Değişen jeopolitik realiteden dolayı oyunun oynanma yönteminde de gelişmeler yaşanıyor. İngiliz askeri gücü 1917’de Osmanlı imparatorluğunu bölgeden çıkararak, Filistin adı verilen bu ülkede Manda yönetimini
(Mandate) elde etmesi nedeniyle somut hale gelen değişim sonucunda bu toprakları işgal etti. İngilizler 1917’de Balfour Deklarasyonu olarak bilinen girişimle, Filistin’de Yahudi Vatanının/ Yahudi Devletinin (Jewish National Homme) kurulmasını hedefleyen bir hükümeti de kontrol altına aldılar. “Jewish Home” kavramı pek açık olmadığından dolayı, anlamı özerinden tartışmalar o zamandan beri devam ediyor. 1920’lerde alınan bir dizi kararlar sonucunda Manda yönetimi bölgesi ikiye bölündü. Bir bölümü; Trans-ürdün havzası (şimdiki ürdün toprakları), bağımsız bir devlet olarak bugün varlığını sürdüren bir Arap devleti olarak ürdün. İkincisi ise, batı ürdün’de Filistin toprakları, şimdilerde farklı şekilde yönetilen bölge.

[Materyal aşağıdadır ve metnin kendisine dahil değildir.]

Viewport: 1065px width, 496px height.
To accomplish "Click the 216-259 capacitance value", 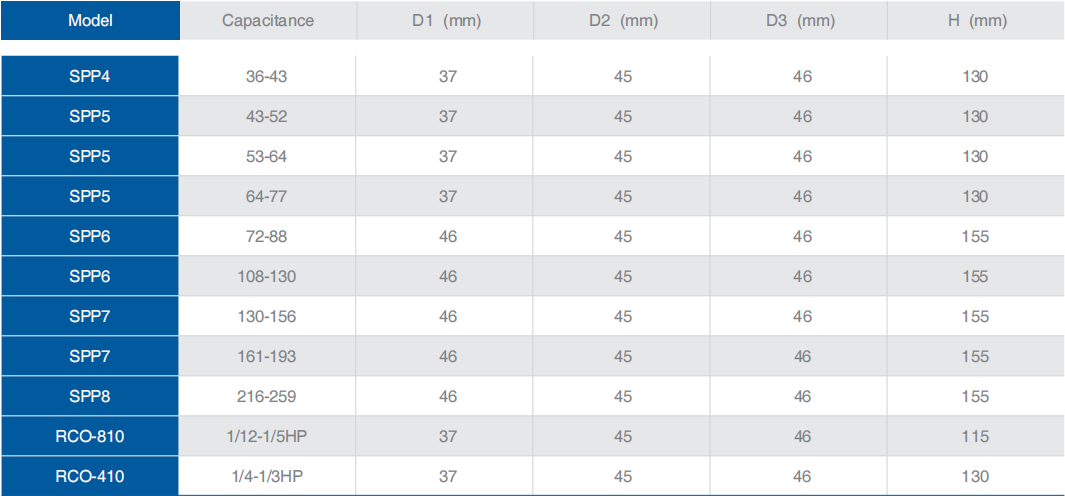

Batı ürdün bölgesinin, biri Yahudi ve diğeri Arap olmak üzere, iki bölgeye ayrılmasından dolayı, Birleşmiş Milletler 1947’de hukukun ihlal edildiği nedeniyle yaptırımı uyguladı. Bu karar temeline dayalı olarak, Siyonist liderliği 14 Mayıs 1948’de İsrail devletinin kurulduğunu ilan etti. İsrail devletinin ilanından sonra Arap devletleri ile yeni Yahudi devleti arasında, devlet silahlı kuvvetlerinin dâhil olduğu savaş meydana geldi. Birleşmiş Milletlerin ilan ettiği ateşkesten farklı sınır hatlarıyla bir ateşkes zirvesiyle savaş sona erdi. Daha sonra, Araplarla Yahudiler arasında biri 1967 ve diğeri ise 1973’te olmak üzere iki savaş daha yaşandı. 1973’te yapılan savaş batı ürdün topraklarının bütünü kapsayan bölgede, inisiyatifin fiilen (de facto) İsrail’de olduğu, bir kez daha farklı sınır hatlarında gelişim seyrederek doruğu ulaştı.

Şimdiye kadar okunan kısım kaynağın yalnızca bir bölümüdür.